Dans la course effrénée à la compétition internationale, Valérie Pécresse semble avoir oublié les étudiants. L’actuelle frénésie autour des financements du Grand Emprunt témoigne bien de cette attitude. C’est pour cela que je souhaite que mon mandat permette d’exprimer les attentes des étudiants en avançant sur une amélioration concrète et globale du système universitaire.
Je porte pour cela trois priorités pour que l’université française redevienne le lieu de l’ascension sociale. La première vise à rompre avec la politique de mise en concurrence conduite par Valérie Pécresse depuis 2007. Il est désormais indispensable que l’égalité soit remise au cœur du service public.
La deuxième priorité concerne la réussite des étudiants dans l’enseignement supérieur. Il n’est plus acceptable que dans un pays moderne comme le notre seulement 50% d’une classe d’âge est accès à l’enseignement supérieur et que dans les premiers cycles universitaires la moitié des étudiants se retrouve en échec. L’UNEF aura pour objectif de révolutionner la pédagogie universitaire pour mettre fin à l’échec des étudiants.
Enfin la troisième priorité est d’ordre sociale. La précarité étudiante est devenue insupportable, 50% des étudiants travaillent pour financer leurs études et 150 000 étudiants vivent sous le seuil de pauvreté. Pour mettre fin à cette situation injuste socialement, je me battrai pour que l’allocation d’autonomie voit enfin le jour.
LDE : Quels sont les thèmes que tu veux porter dans le débat publique pour l’année à venir ?
E. Zemmour : La perspective des élections présidentielles et législatives de 2012 nous offre l’opportunité d’interpeller l’ensemble des candidats qui prétendent au suffrage universel et les forcer à prendre position sur nos revendications.
Nous souhaitons créer un vrai débat public autour des questions universitaires que j’ai précédemment citées.
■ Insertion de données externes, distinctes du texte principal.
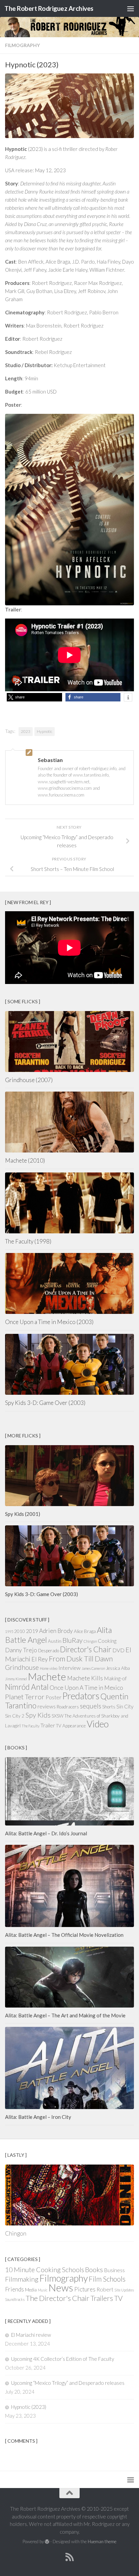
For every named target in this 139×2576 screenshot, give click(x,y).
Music (43, 2290)
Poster (53, 1697)
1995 (9, 1631)
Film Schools (107, 2279)
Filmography (22, 45)
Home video (48, 1668)
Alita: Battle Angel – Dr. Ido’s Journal (46, 1833)
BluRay (72, 1640)
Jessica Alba (118, 1668)
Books (94, 2269)
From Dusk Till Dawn (81, 1658)
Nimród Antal (27, 1687)
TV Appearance (71, 1725)
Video (98, 1723)
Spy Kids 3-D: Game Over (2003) (45, 1402)
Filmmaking (21, 2279)
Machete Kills (85, 1678)
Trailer (47, 1725)
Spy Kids (38, 1715)
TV (118, 2298)
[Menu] (130, 8)
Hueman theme (102, 2541)
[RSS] (69, 2557)
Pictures (84, 2289)
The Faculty (30, 1726)
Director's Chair (85, 1649)
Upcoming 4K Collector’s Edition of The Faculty (62, 2359)
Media (31, 2289)
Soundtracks (15, 2299)
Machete (47, 1676)
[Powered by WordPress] (47, 2541)
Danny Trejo (21, 1650)
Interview (69, 1668)
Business (114, 2270)
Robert (104, 2289)
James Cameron (93, 1668)
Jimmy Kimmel (16, 1679)
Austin (54, 1641)
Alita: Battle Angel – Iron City (38, 2117)
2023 (25, 731)
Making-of (115, 1678)
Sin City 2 (14, 1716)
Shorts (108, 1706)
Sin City (125, 1706)
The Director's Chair (57, 2298)
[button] (34, 697)
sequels (90, 1706)
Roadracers (68, 1706)
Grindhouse (22, 1667)
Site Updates (124, 2290)
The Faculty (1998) (28, 1241)
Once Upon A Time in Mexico (86, 1687)
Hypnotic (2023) (28, 2407)
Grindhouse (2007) (29, 1079)
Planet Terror (25, 1697)
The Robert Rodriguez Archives (48, 8)
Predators (80, 1695)
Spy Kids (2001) (22, 1514)
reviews (46, 1706)
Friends (14, 2289)
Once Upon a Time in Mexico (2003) (49, 1321)
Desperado (48, 1650)
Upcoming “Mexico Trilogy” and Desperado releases (67, 2383)
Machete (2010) (25, 1160)
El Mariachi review (31, 2335)
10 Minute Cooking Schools (44, 2269)
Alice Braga (85, 1631)
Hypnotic (44, 731)
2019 (32, 1631)
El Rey (39, 1659)
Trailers (101, 2298)
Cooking (107, 1641)
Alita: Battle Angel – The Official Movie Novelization (64, 1935)
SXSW (57, 1716)
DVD (118, 1650)
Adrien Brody (56, 1630)
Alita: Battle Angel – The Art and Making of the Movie (65, 2015)
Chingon (90, 1641)
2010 (19, 1631)
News (61, 2287)
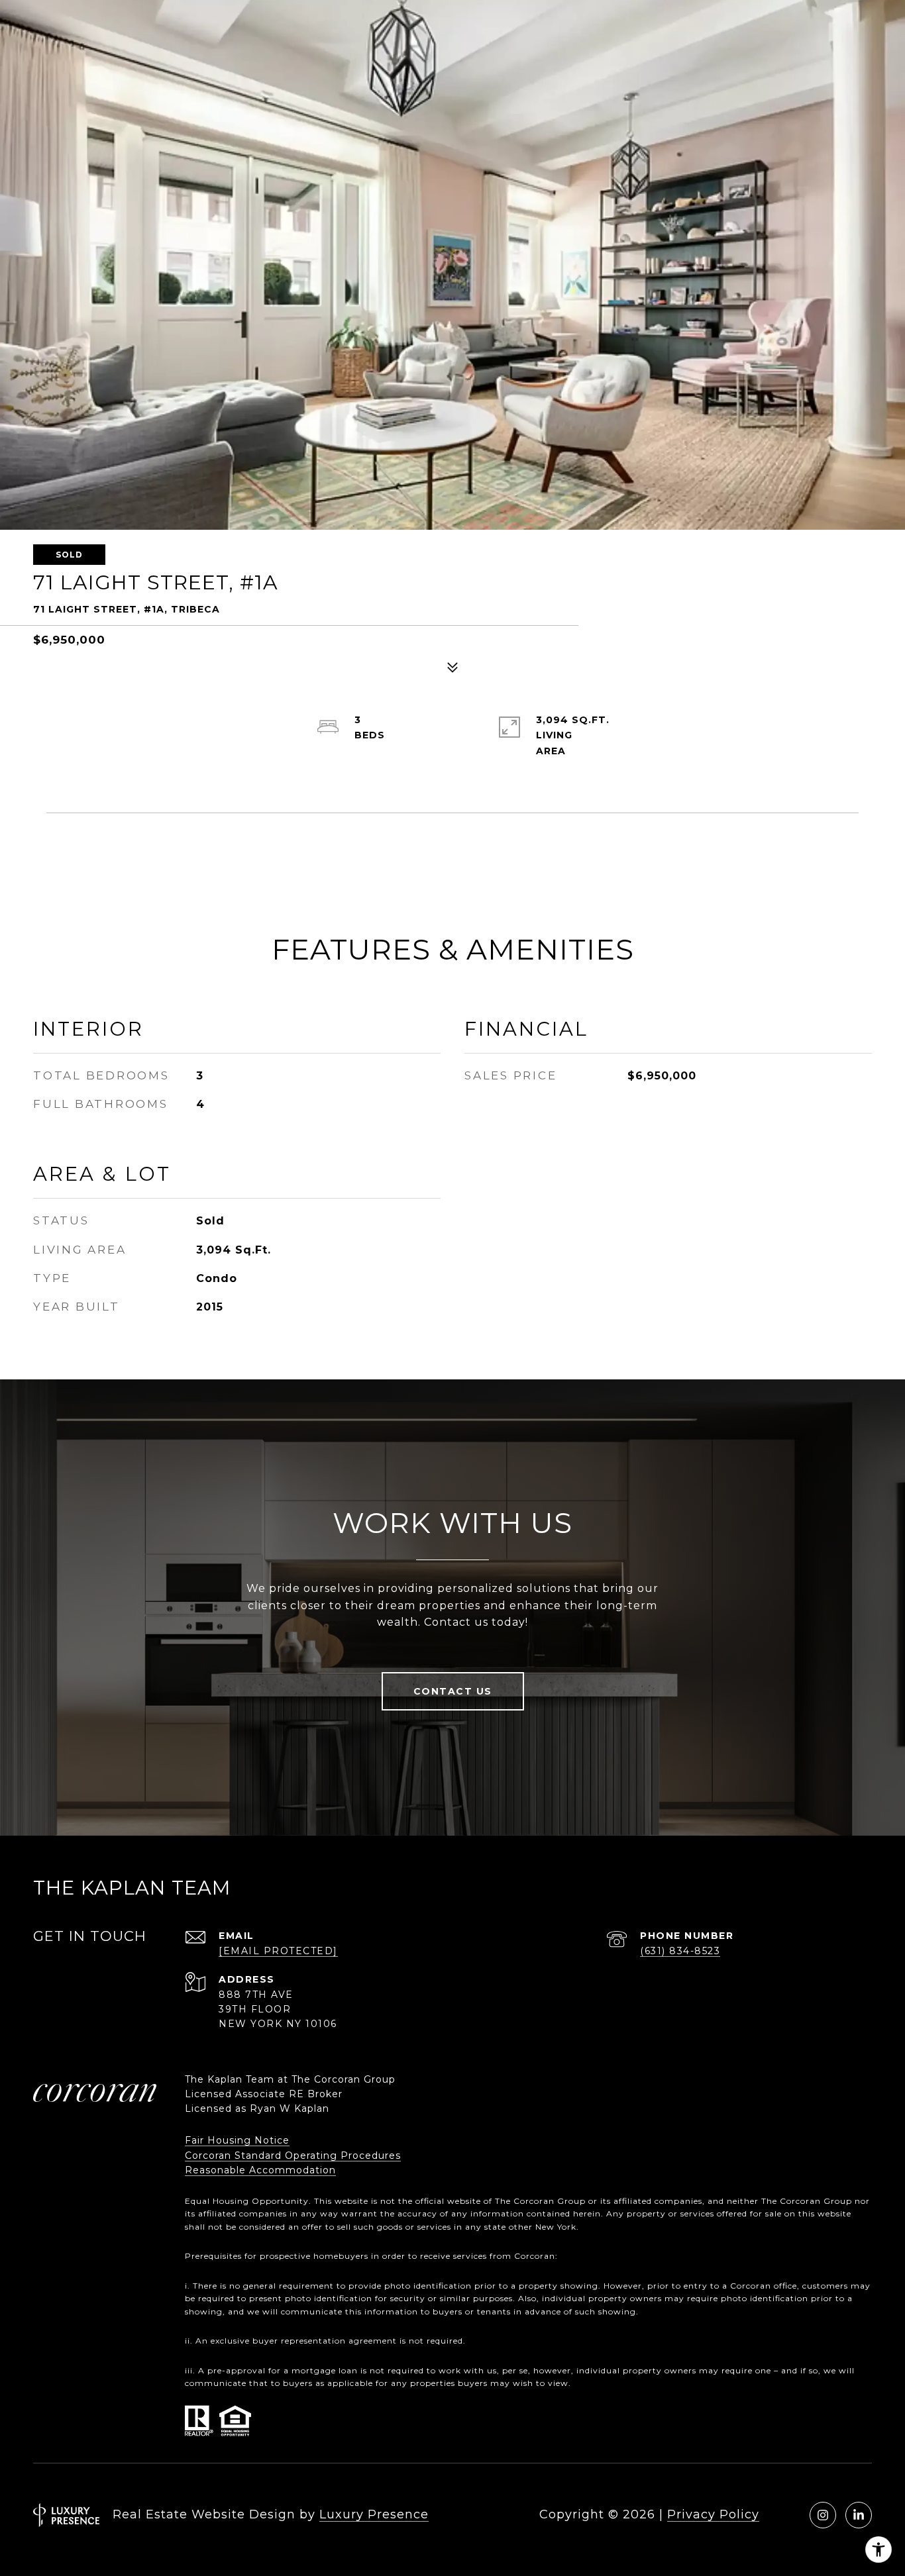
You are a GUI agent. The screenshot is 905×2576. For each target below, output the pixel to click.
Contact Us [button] (452, 1691)
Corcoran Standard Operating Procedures (293, 2155)
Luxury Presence (374, 2514)
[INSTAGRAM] (823, 2515)
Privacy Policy (713, 2514)
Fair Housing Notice (237, 2140)
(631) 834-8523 (680, 1951)
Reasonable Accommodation (260, 2170)
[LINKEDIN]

Loin de nous en contenter, nous interviendrons aussi sur les thématiques qui touchent l’ensemble de notre génération.
Que cela soit la question de l’emploi des jeunes, la lutte contre le déclassement ou la reconnaissance sociale de la jeunesse, nous serons intransigeants. Aucun candidat à l’élection suprême ne pourra s’approprier le vote des jeunes sans apporter des réponses claires sur ces sujets.
LDE : Valérie Pécresse a rouvert le chantier licence, quelles sont les perspectives pour l’UNEF ?
E. Zemmour : L’UNEF revendique la réouverture de l’arrêté licence depuis la fin du cadrage national des diplômes en 2002 avec la réforme LMD. Cette fin du cadrage national des diplômes, en plus de créer la concurrence entre les universités a conduit à une dérégulation totale des règlements d’examens, ou modalités de contrôle de connaissances. De nombreux droits étudiants, comme la compensation des notes entre les semestres ont été supprimés dans de nombreuses universités.
La réouverture de l’arrêté licence est déjà une première étape et a été obtenue par les bilans successifs de l’UNEF sur l’avancement du chantier de la réussite.
Nous souhaitons maintenant faire pression pour que le nouvel arrêté licence apporte des garanties aux étudiants sur la pluridisciplinarité, les volumes horaires, les intitulés de diplômes ou encore les modalités de contrôle de connaissances.